Go through the material below, find each line with the word "computer", and copy those lines.

>>>>

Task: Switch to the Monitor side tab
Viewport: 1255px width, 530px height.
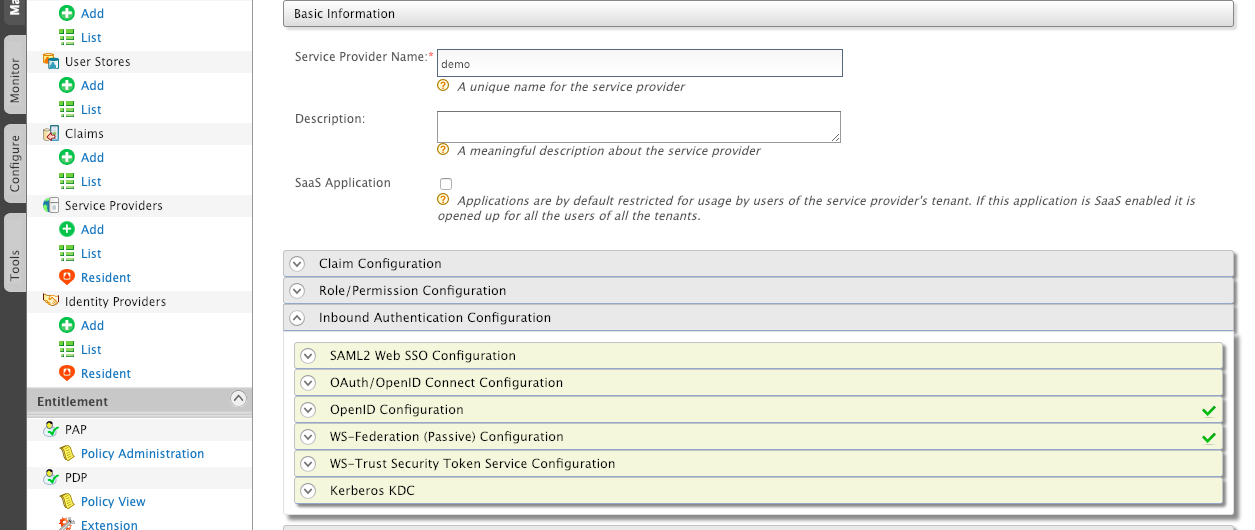Action: pyautogui.click(x=14, y=81)
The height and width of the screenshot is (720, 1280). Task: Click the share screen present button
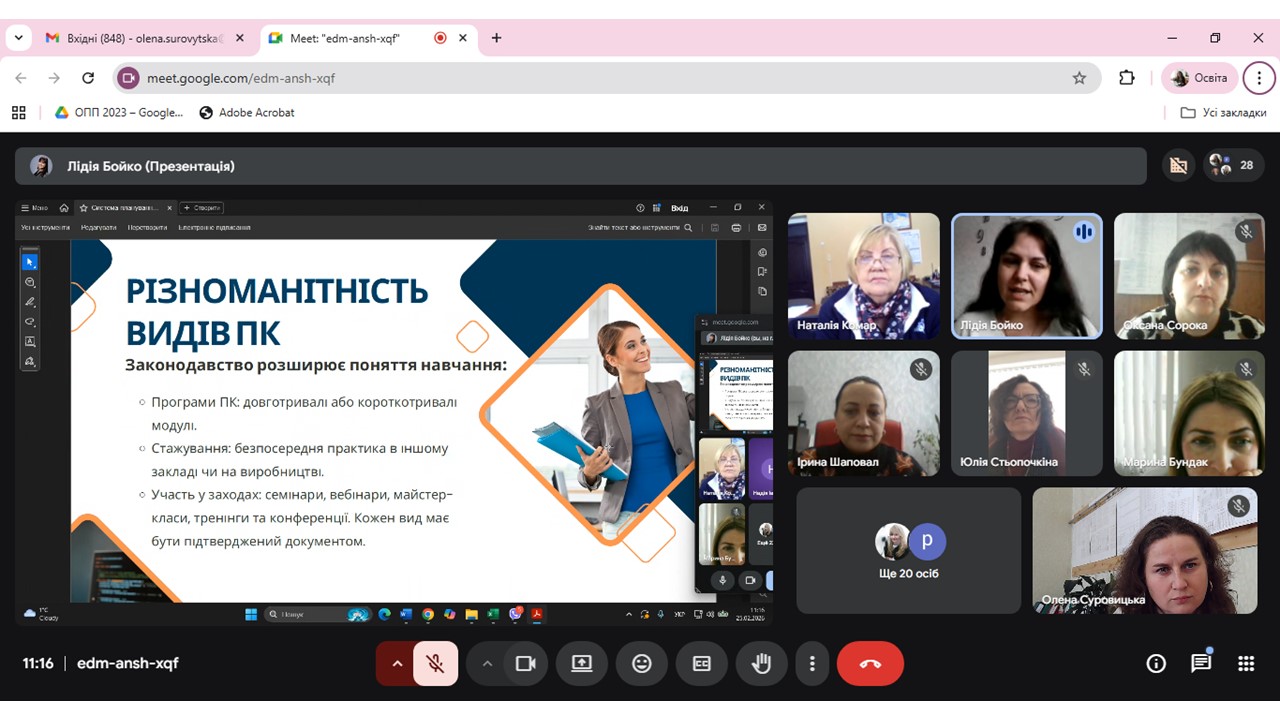581,664
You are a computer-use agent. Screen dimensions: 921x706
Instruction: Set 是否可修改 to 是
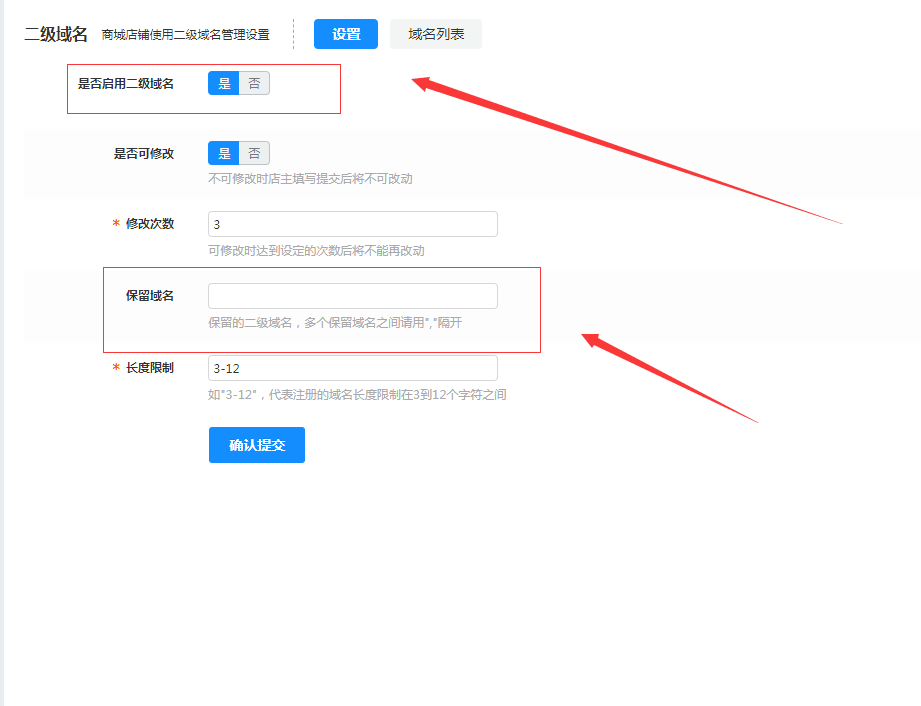[224, 154]
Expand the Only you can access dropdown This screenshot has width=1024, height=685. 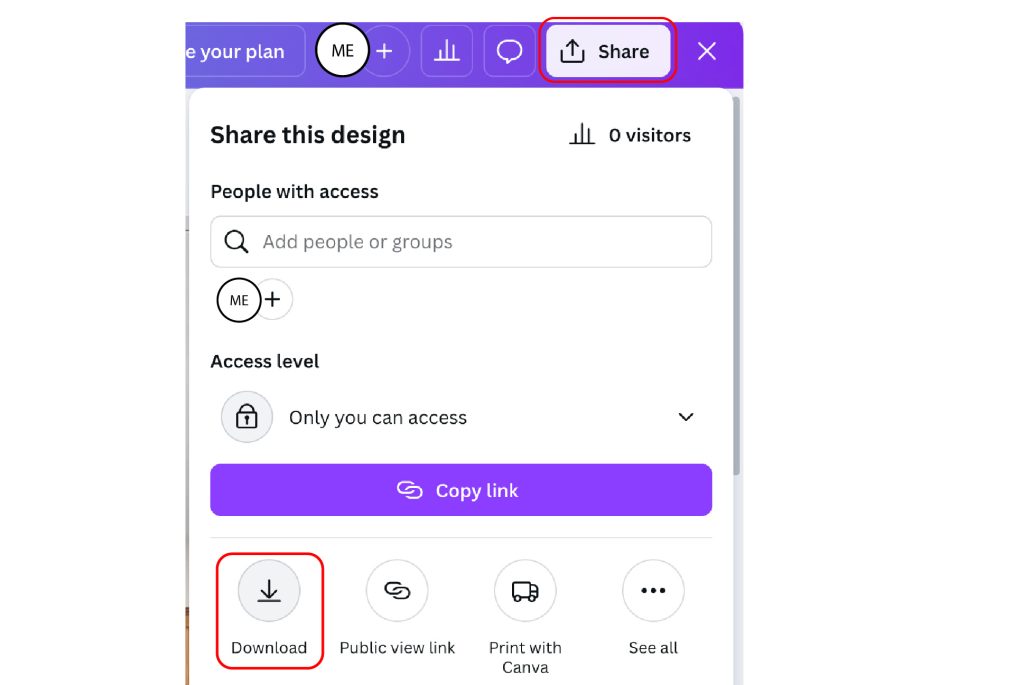461,417
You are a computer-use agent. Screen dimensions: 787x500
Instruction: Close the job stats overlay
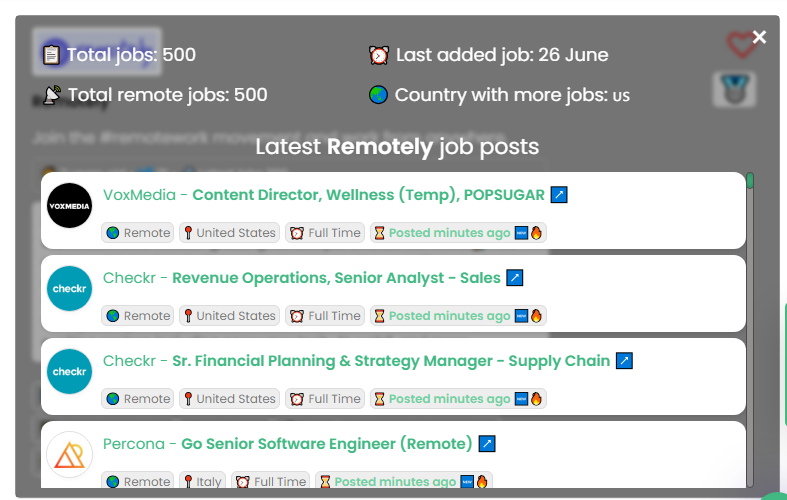coord(759,37)
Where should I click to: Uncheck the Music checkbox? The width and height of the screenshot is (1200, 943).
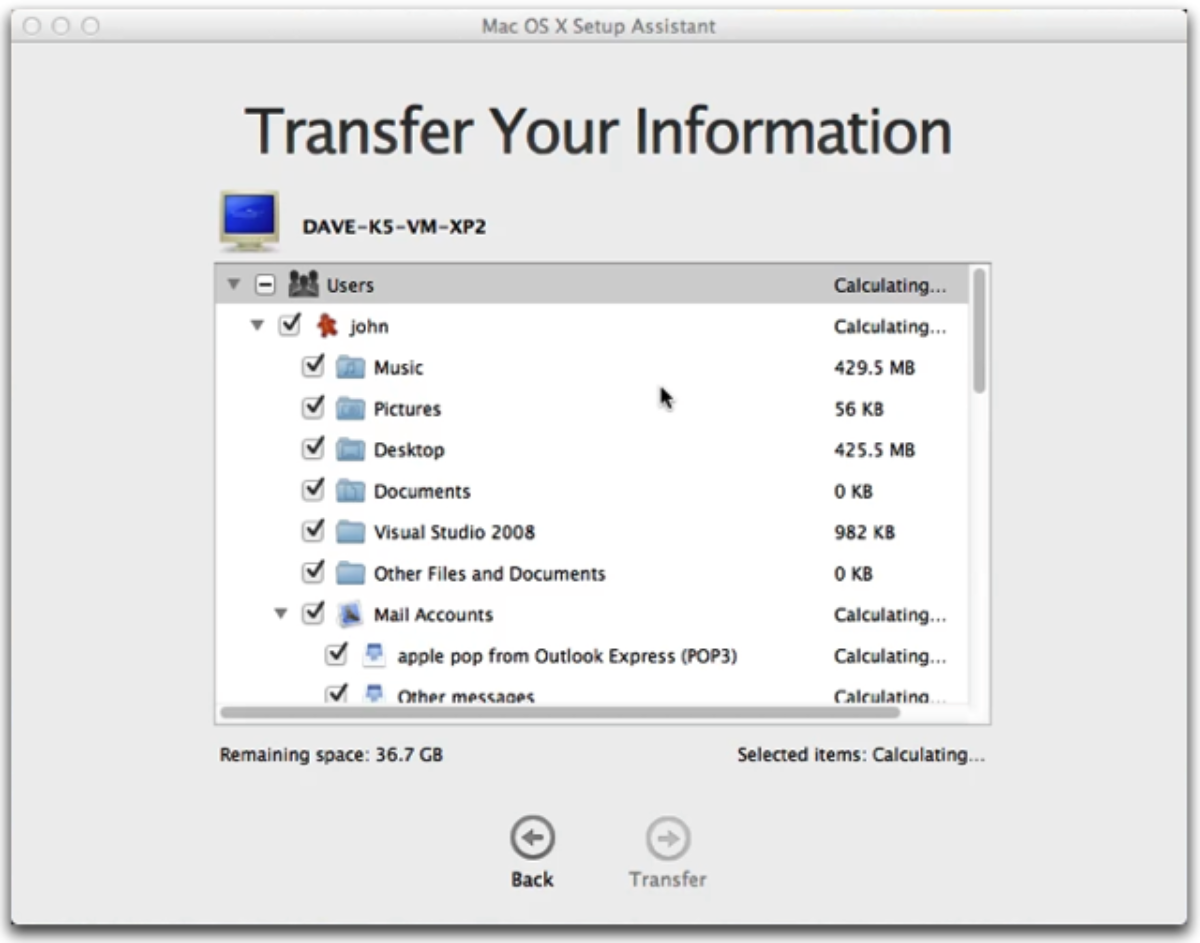pyautogui.click(x=313, y=366)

<<<<

Your solution:
You are a computer-use agent. Screen dimensions: 921x706
You are a computer-use agent. Screen dimensions: 787x500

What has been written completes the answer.